- Conference: Horizon League
- Record: 17–15 (11–9 Horizon)
- Head coach: Jon Coffman (12th season);
- Assistant coaches: Ryan Sims (16th season); Adam Blaylock (8th season); Mike Wolf (7th season); Tyler Slick (1st season);
- Home arena: Gates Sports Center Memorial Coliseum

= 2025–26 Purdue Fort Wayne Mastodons men's basketball team =

American college basketball season

The 2025–26 Purdue Fort Wayne Mastodons men's basketball team represented Purdue University Fort Wayne during the 2025–26 NCAA Division I men's basketball season. The Mastodons, led by 12th-year head coach Jon Coffman, played their home games at the Gates Sports Center and the Memorial Coliseum in Fort Wayne, Indiana as members of the Horizon League.

==Previous season==
The Mastodons finished the 2024–25 season 19–13, 12–8 in Horizon League play, to finish in fifth place. They were defeated by Youngstown State in the quarterfinals of the Horizon League tournament.

-*-

> **GOALS**
- 1) List every assistant coach named in the basketball team text, with the season count given for each.
- 2) Decide whether each statement agrees with the basketball team text. Answer yes or no and quote the deciding words.
(a) The Mastodons finished fifth in the Horizon League in the 2024–25 season.
(b) Youngstown State beat the Mastodons in the semifinals of the Horizon League tournament.
(c) Jon Coffman is in his 12th season as head coach.
The material has no role in the tasks about the basketball team text.

-*-

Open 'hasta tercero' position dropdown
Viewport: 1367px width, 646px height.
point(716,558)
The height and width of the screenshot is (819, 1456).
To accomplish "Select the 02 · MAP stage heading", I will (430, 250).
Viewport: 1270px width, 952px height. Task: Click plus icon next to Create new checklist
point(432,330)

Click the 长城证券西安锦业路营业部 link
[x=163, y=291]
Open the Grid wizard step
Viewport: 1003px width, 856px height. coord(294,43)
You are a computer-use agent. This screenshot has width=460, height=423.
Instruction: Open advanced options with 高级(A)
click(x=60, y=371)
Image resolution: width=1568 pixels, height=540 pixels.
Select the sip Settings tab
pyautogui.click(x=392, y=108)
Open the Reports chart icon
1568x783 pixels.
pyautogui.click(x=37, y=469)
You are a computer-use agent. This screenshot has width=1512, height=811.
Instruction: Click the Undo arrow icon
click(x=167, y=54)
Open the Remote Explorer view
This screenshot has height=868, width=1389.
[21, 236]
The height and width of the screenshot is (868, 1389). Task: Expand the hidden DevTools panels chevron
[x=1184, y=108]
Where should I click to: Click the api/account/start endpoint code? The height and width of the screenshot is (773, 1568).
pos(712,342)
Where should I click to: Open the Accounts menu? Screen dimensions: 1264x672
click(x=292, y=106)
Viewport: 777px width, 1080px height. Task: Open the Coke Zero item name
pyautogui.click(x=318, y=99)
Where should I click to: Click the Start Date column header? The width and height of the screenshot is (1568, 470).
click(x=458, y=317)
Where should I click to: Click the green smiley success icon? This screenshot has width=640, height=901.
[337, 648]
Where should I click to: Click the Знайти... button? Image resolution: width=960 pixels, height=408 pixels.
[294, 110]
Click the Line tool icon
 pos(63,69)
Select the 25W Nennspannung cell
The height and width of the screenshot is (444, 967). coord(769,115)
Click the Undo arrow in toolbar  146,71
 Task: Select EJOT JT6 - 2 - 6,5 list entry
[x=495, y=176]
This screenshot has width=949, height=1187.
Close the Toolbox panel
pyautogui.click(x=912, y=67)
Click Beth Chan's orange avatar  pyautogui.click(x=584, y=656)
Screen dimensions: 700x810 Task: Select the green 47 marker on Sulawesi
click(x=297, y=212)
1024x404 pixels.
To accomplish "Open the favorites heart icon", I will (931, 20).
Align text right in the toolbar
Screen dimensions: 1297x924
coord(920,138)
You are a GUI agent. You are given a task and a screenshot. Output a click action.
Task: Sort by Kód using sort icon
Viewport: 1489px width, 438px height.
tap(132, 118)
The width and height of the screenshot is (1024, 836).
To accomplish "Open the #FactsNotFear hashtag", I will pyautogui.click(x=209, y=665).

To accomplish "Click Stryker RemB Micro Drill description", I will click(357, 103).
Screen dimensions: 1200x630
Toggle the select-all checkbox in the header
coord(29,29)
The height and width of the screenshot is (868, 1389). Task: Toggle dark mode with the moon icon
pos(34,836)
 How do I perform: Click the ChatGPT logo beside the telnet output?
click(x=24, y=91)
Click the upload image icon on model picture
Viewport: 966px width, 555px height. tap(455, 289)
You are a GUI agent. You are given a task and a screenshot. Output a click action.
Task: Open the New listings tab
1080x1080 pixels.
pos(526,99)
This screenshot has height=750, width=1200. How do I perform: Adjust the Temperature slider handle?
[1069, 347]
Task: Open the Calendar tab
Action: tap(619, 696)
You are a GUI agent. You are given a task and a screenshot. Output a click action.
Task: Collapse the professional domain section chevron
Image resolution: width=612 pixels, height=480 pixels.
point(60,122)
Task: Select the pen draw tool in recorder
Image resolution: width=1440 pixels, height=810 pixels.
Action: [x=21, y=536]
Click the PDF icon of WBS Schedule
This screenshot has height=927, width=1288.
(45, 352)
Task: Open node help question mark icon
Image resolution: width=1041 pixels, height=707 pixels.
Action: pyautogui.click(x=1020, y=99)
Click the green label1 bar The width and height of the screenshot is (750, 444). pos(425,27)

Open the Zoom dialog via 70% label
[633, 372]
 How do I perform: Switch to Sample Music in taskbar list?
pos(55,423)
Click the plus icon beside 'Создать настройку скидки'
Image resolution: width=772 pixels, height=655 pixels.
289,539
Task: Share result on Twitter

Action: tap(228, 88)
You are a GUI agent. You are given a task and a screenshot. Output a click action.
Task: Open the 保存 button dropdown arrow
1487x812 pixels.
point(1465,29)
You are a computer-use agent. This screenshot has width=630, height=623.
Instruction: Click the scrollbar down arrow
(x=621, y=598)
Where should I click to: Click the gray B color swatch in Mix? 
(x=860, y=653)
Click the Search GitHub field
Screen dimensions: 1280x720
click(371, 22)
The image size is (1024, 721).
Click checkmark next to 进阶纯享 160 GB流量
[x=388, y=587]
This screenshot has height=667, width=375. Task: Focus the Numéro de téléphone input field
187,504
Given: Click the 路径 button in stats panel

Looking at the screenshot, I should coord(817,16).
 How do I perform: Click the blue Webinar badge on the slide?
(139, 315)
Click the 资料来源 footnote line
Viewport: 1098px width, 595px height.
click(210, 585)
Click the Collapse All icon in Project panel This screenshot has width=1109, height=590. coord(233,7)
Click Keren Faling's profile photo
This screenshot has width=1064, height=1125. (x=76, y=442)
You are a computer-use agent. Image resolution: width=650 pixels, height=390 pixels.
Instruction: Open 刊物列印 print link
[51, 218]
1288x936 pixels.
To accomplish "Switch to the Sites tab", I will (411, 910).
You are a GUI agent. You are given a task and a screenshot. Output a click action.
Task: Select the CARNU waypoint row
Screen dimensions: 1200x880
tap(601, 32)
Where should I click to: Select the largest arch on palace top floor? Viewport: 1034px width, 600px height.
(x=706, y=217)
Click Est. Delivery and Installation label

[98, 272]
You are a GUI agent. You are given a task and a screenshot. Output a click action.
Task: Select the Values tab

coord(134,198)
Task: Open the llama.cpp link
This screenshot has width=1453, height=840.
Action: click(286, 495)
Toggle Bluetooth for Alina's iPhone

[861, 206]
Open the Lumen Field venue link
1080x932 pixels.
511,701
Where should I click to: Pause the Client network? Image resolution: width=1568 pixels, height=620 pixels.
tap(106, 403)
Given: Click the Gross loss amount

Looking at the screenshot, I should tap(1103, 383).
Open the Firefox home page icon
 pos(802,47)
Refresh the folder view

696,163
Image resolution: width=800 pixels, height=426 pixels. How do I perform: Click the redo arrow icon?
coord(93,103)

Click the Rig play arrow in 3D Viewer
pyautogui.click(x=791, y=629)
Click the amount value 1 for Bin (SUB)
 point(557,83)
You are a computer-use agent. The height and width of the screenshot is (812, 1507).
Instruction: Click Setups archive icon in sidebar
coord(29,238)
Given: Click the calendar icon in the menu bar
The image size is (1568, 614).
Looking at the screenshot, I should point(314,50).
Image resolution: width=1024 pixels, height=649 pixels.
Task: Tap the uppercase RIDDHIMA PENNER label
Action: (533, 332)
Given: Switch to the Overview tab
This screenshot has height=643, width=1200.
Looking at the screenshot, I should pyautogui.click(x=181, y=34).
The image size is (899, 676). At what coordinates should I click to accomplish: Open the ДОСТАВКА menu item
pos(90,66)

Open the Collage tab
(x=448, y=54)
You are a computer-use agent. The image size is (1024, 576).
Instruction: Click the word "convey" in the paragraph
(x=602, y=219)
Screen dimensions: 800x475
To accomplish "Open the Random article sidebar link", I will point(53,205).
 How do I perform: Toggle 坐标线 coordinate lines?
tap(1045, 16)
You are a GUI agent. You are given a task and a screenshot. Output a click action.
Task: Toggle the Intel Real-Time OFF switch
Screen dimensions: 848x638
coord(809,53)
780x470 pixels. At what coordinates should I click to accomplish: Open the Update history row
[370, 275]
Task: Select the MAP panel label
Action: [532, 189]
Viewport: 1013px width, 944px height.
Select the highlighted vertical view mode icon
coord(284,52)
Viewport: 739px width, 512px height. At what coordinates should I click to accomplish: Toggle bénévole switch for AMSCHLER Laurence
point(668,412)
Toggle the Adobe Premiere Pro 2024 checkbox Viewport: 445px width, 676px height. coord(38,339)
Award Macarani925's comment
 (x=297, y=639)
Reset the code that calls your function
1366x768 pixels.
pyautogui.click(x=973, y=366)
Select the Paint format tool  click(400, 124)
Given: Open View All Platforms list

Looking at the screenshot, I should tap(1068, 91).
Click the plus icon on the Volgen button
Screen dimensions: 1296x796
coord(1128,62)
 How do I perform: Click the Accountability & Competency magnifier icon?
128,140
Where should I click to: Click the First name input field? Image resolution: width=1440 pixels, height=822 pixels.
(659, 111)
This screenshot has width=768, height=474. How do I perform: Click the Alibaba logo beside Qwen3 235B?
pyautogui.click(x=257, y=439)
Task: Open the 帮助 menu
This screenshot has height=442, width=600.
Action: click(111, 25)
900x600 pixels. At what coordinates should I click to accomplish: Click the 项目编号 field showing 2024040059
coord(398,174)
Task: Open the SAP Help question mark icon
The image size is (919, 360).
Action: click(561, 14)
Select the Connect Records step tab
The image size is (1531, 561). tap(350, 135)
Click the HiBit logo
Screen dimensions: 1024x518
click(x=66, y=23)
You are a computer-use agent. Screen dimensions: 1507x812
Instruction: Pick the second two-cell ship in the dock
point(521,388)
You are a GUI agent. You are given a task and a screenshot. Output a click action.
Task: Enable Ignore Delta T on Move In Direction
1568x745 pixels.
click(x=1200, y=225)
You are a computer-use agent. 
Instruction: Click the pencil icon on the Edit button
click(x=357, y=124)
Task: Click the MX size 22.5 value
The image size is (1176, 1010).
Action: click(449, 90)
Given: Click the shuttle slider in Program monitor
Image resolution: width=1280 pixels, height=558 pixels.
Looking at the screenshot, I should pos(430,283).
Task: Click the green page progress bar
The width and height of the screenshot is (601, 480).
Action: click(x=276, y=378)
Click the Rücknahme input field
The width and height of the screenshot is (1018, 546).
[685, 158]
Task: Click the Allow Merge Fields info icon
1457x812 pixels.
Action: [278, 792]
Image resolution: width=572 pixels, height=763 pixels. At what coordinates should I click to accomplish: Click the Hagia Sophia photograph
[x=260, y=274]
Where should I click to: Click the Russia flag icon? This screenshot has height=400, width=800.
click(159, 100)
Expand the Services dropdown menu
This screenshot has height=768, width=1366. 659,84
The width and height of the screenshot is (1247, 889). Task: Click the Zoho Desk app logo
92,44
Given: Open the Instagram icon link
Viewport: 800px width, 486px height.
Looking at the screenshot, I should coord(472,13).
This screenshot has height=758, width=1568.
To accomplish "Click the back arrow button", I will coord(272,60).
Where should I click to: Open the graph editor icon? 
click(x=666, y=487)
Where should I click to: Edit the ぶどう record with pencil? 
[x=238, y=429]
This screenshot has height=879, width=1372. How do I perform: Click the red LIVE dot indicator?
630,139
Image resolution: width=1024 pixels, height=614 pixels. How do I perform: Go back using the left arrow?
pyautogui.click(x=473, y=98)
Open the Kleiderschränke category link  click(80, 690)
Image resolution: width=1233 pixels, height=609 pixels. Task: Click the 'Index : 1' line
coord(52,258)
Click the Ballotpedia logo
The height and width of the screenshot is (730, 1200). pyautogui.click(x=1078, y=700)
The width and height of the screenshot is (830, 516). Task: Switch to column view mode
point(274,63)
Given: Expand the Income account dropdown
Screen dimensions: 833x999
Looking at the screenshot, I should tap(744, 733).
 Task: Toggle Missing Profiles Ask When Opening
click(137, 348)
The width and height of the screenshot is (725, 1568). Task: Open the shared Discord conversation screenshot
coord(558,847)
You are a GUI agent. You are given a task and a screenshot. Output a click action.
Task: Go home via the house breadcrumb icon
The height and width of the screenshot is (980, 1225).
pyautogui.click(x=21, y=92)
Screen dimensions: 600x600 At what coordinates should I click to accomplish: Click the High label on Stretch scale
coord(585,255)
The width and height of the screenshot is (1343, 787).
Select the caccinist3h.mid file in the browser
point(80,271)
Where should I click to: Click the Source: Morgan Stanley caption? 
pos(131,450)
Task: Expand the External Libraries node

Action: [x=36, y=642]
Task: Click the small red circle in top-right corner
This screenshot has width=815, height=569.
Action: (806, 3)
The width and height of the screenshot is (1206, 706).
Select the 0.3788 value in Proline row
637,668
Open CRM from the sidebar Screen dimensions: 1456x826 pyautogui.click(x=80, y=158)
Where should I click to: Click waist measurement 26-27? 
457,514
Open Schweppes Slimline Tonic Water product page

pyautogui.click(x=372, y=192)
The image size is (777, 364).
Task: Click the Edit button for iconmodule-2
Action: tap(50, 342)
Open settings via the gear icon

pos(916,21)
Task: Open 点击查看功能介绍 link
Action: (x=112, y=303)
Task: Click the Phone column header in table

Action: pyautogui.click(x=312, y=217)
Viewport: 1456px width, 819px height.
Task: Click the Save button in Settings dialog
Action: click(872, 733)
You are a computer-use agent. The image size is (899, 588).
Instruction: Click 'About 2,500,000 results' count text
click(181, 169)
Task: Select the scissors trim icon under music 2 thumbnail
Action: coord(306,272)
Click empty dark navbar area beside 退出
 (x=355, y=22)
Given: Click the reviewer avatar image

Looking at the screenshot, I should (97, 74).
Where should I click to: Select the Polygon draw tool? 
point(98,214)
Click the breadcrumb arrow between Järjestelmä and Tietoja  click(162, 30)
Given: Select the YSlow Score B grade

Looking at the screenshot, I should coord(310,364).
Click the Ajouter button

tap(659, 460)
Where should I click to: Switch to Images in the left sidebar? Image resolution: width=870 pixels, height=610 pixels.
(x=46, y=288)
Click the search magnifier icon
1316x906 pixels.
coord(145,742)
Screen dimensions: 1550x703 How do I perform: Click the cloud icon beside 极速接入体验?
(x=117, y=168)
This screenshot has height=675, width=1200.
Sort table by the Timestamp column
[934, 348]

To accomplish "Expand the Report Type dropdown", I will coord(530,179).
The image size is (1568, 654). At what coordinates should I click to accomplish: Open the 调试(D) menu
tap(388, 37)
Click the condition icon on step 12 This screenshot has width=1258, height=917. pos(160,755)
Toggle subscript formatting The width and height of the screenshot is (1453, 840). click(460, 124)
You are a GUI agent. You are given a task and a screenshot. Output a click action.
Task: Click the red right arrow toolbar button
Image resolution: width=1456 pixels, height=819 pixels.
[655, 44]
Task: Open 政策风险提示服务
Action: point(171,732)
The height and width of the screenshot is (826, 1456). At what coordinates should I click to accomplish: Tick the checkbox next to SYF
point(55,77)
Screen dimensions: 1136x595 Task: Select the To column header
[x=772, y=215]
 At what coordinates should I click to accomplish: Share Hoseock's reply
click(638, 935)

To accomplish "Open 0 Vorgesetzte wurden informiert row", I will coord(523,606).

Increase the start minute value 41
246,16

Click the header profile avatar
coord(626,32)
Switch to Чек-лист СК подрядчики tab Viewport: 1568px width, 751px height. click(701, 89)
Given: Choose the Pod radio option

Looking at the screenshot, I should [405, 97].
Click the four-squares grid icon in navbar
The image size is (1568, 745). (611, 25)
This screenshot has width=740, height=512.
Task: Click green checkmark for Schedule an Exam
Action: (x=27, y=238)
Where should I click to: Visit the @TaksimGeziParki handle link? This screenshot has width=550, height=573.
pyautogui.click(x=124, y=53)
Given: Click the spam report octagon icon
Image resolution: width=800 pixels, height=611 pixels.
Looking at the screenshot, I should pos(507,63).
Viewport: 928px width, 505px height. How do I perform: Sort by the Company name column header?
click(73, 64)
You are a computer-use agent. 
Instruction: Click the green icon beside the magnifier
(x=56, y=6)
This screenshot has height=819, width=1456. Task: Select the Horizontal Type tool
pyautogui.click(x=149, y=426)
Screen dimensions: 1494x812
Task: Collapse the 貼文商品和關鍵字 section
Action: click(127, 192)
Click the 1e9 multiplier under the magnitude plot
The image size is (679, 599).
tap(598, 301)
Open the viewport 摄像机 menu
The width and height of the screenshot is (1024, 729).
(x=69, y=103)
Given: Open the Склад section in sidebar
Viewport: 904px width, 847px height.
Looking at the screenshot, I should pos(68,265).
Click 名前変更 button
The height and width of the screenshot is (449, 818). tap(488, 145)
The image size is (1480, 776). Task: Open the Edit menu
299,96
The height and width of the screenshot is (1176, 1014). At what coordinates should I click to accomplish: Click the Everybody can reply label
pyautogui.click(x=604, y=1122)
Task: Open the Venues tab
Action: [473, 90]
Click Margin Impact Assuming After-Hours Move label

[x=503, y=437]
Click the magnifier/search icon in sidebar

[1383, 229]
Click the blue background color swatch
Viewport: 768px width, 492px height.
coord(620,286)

-*-

> **SOLUTION LIST**
- 1)
Ryan Sims (16th season)
Adam Blaylock (8th season)
Mike Wolf (7th season)
Tyler Slick (1st season)

- 2)
(a) Yes: "12–8 in Horizon League play, to finish in fifth place"
(b) No: "They were defeated by Youngstown State in the quarterfinals of the Horizon League tournament."
(c) Yes: "Head coach: Jon Coffman (12th season)"